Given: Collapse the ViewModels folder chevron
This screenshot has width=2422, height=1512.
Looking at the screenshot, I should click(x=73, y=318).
--
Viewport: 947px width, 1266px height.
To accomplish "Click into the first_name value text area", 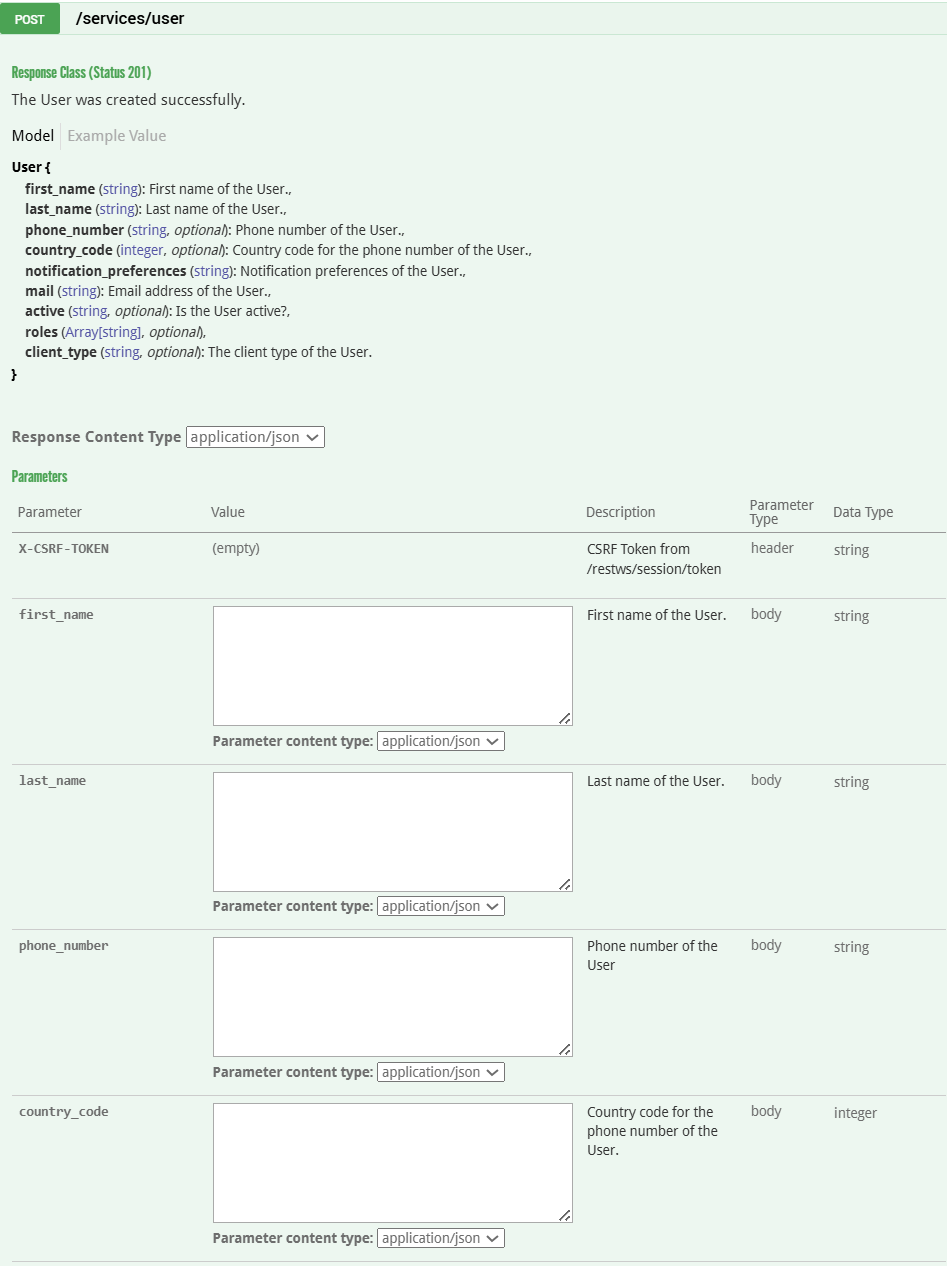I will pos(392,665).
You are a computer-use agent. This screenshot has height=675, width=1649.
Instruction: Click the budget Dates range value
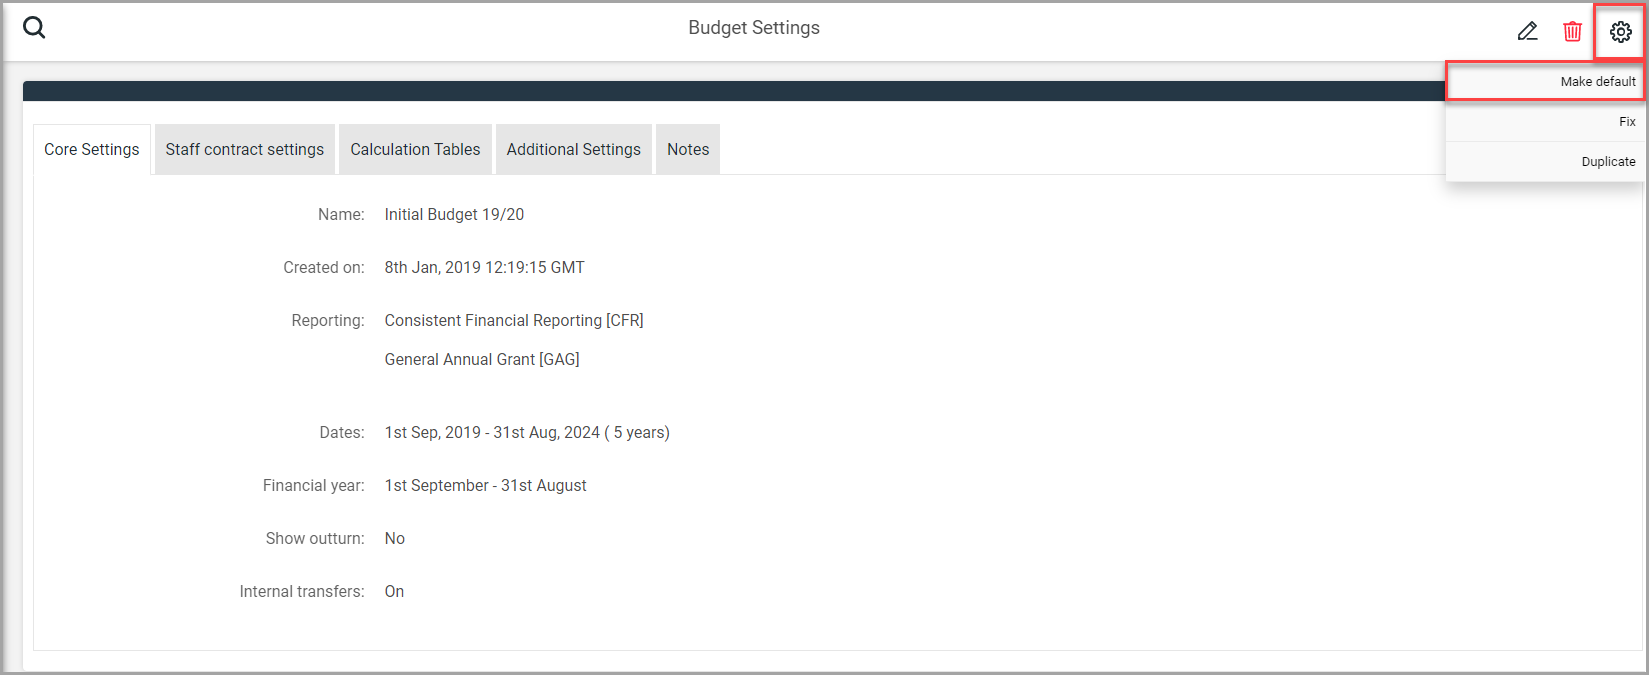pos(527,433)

What you have to do :: Which lines in the rows above contain the string "width", matching case exactly? Report each of those lines in full.

Reply ::
This screenshot has width=2422, height=1512.
Viewport: 947px width, 1266px height.
You are a computer-use agent. This screenshot has height=675, width=1649.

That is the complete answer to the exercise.